Reading passage -
-- start --
At least one of the axial end cap and the axial support element may extend between a radially inner portion and a radially outer portion of the housing of the article, for example between a radially inner wall and a radially outer wall of the liquid reservoir. This configuration proves to be particularly advantageous for the mechanical stability of the liquid reservoir. To ensure that the axial end cap and/or the axial support element are properly mounted to the housing of the article, the radially outer surface of the end cap and/or the axial support element may be embedded into the outer wall of the housing of the article. Alternatively, the end cap and/or the axial support element may be mounted to the outer wall of the housing of the article by rivet-like fastening means. Also, the radially outer surface of the retaining element may be embedded in the outer wall of the housing of the article. The same applies to the inner wall of the housing of the product, in particular to the radially inner wall of the liquid reservoir.

At least one of the axial end cap and the axial support element may comprise plastic, in particular consist of plastic, preferably of a thermally stable or thermoplastic polymer, such as Polyimide (PI) or Polyetheretherketone (PEEK). Alternatively, at least one of the axial end cap and the axial support element may also comprise a susceptor material, i.e. an electrically conductive and/or ferromagnetic or ferrimagnetic material.

As described above, the article preferably includes a central air channel extending through the liquid reservoir and the cavity of the multi-layer susceptor tube.

As used herein, the terms "radial," "axial," and "coaxial" refer to the central axis of an article. The central axis may be the symmetry axis of the annular holding element and the susceptor tube. Thus, as used herein, the terms "inner radial extension" and "outer radial extension" refer to extensions measured from the central axis of the heating assembly. For example, the outer radial extension of the susceptor tube, the holding element or the induction coil refers to the radial distance between the central axis of the susceptor element or the induction coil, respectively, and the radially outermost edge. Likewise, the inner radial extension of the susceptor tube, the holding element or the induction coil refers to the radial distance between the central axis of the susceptor element or the induction coil, respectively, and the radially innermost edge.

As used herein, the terms "annular", "annular shape" and "ring" refer to a circular or circumferentially closed geometry that includes a central interior void about a central axis. The outer radial extension of the ring or ring shape is preferably larger than the axial extension of the ring or ring shape. That is, the ring or annular shape is preferably flat. Of course, the outer radial extension of the ring or ring shape may also be smaller than the axial extension of the ring or ring shape.

Moreover, the aerosol-generating article may comprise a mouthpiece. Preferably, the mouthpiece comprises an outlet in fluid communication with a central air channel formed by the central void of the susceptor tube and the liquid reservoir (if present). Even more preferably, the mouthpiece may be integral with the liquid reservoir. In particular, the mouthpiece may be a proximal end portion of the liquid reservoir, preferably a tapered end portion of the liquid reservoir. This proves to be advantageous in terms of a very compact design of the aerosol-generating article.

The liquid reservoir may also form a shell or housing of the article. According to this configuration, the article may be inserted into the receiving cavity or attached to the proximal portion of the aerosol-generating device. To attach the aerosol-generating article to the aerosol-generating device, the distal portion of the aerosol-generating device may comprise a magnetic or mechanical mount, e.g. a bayonet mount or a snap-fit mount, which engages with a corresponding counterpart at the proximal portion of the aerosol-generating device.
-- end --
Supplied material -
-- start --
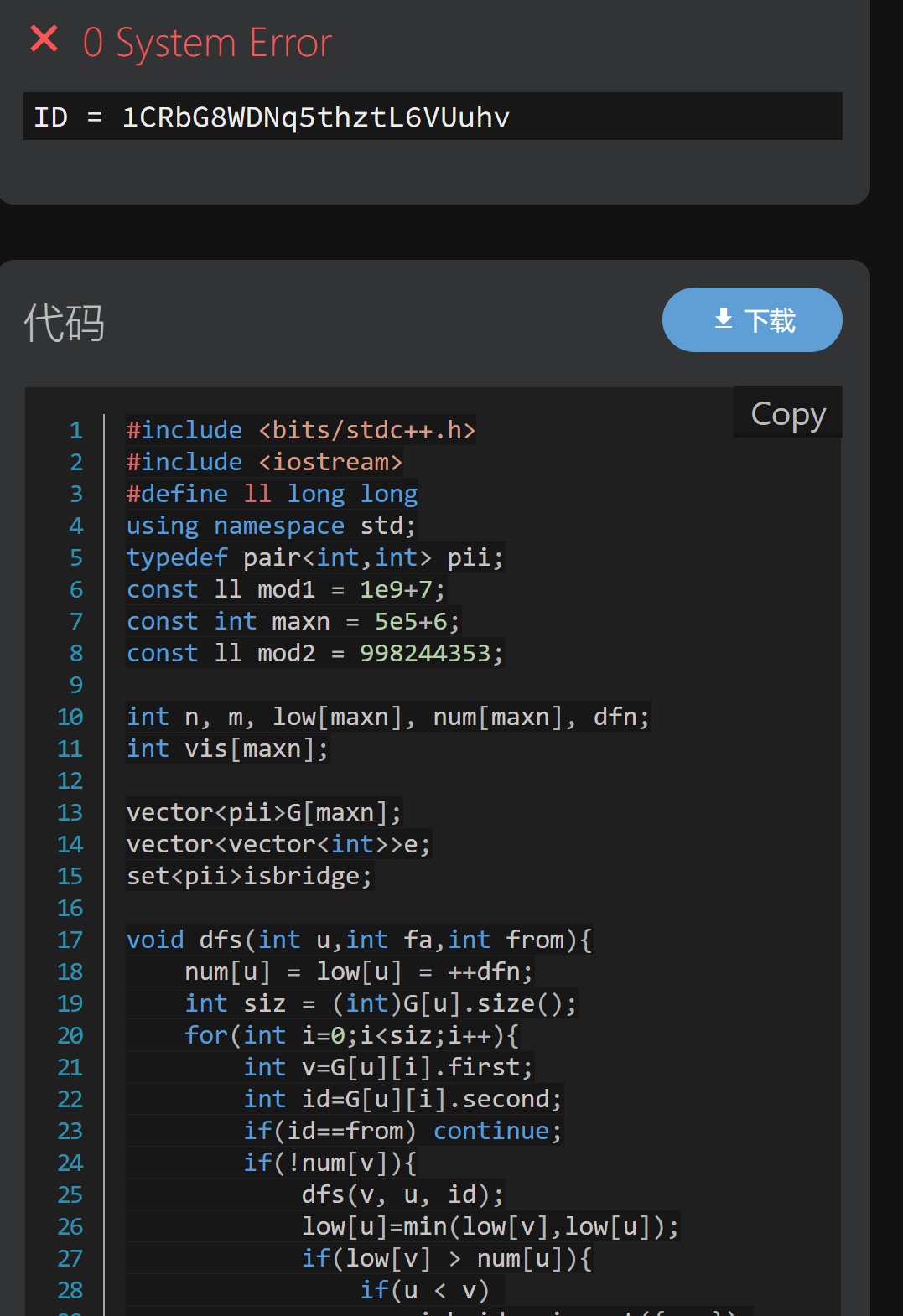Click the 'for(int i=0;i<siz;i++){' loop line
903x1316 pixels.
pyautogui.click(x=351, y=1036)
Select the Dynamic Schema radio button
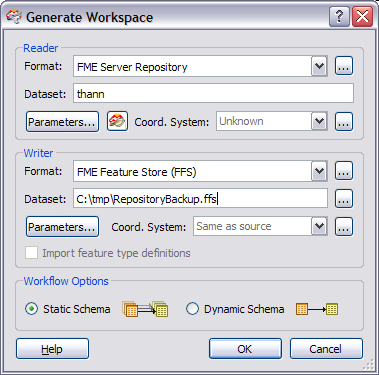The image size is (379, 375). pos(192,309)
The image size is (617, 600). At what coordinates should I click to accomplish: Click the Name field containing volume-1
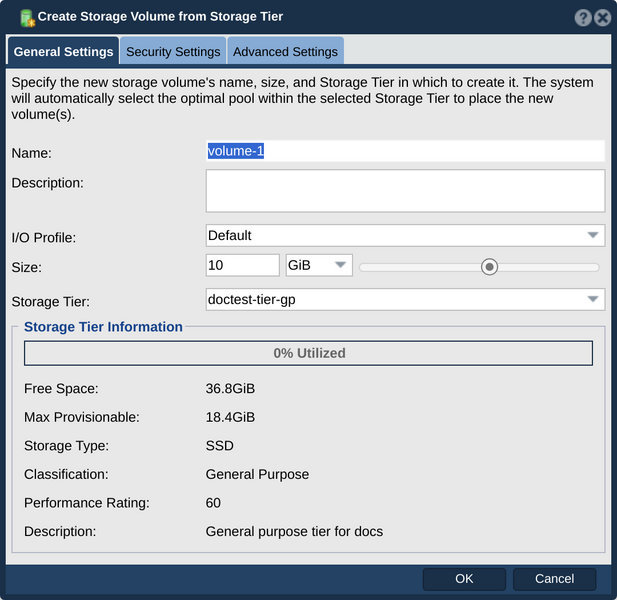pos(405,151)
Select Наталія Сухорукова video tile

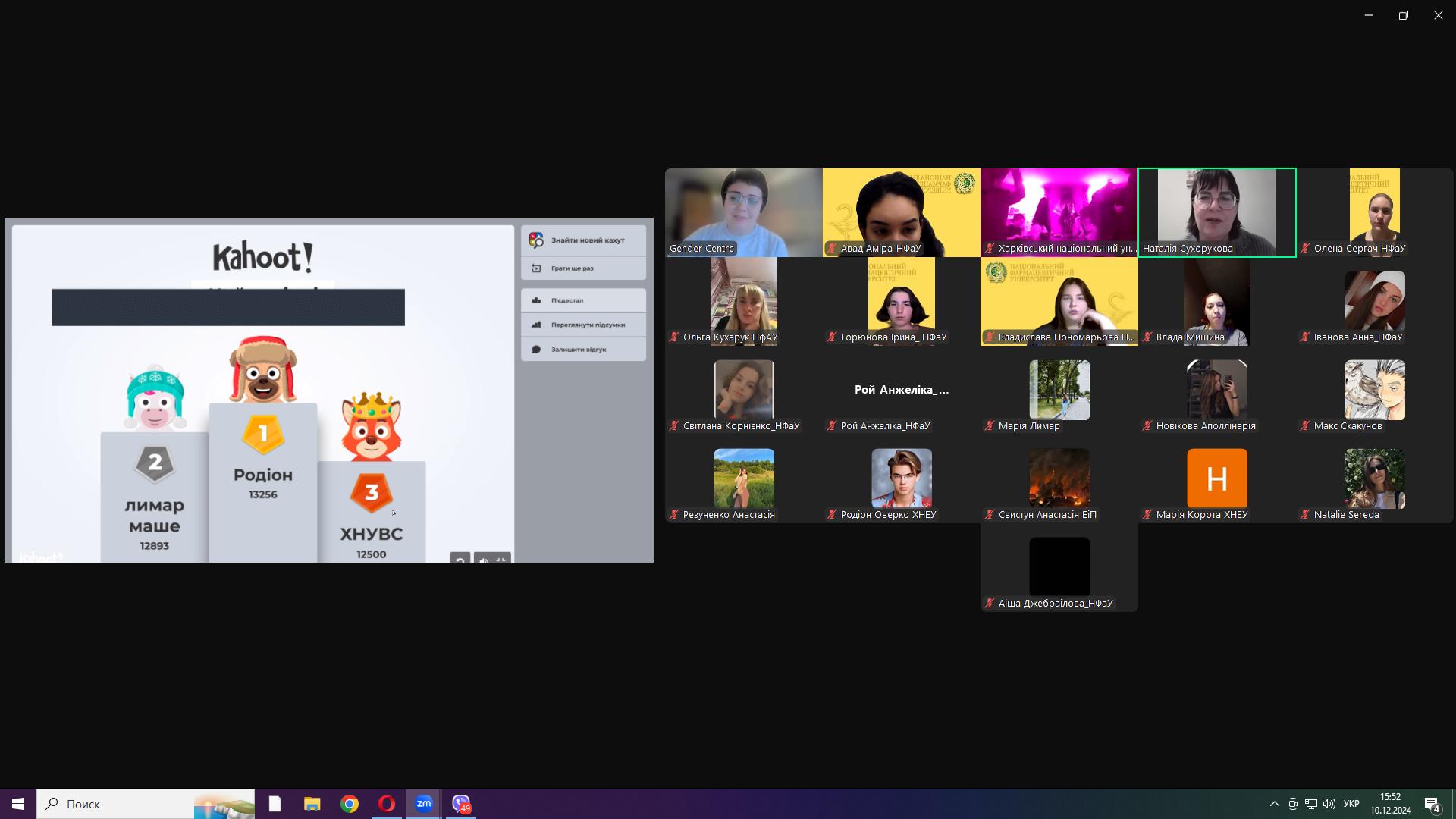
-- end --
Problems and tasks -
• 1. Which two polymers does the passage on the aerosol-generating article give as examples for the axial end cap and the axial support element?
• 2. List every term that the passage on the aerosol-generating article sets in quotation marks.
• 3. Resume the passage on the aerosol-generating article after its final sentence.

Results for the exercise -
• 1. Polyimide (PI) and Polyetheretherketone (PEEK).

• 2.
radial
axial
coaxial
inner radial extension
outer radial extension
annular
annular shape
ring

• 3.
Alternatively, the aerosol-generating article may not comprise a mouthpiece. According to this configuration, the article can be easily prepared for insertion into the receiving cavity or recess or the article mount of the aerosol-generating device. The proximal open end or recess or mount of the receiving cavity (for inserting the article) may be closed by a mouthpiece belonging to the aerosol-generating device. Alternatively, the aerosol-generating article may be attached to the body of the aerosol-generating device and received in a cavity formed by the mouthpiece of the aerosol-generating device when the mouthpiece is mounted to the body.

In any of these configurations, the central air flow channel formed by the central void of the susceptor tube and liquid reservoir (if present) is preferably in fluid communication with an air path extending through the aerosol-generating device when the article is inserted or attached to the device. Preferably, the device comprises an air path extending from the at least one air inlet through the receiving cavity (if present) to the at least one air outlet, for example to the air outlet (if present) in the mouthpiece.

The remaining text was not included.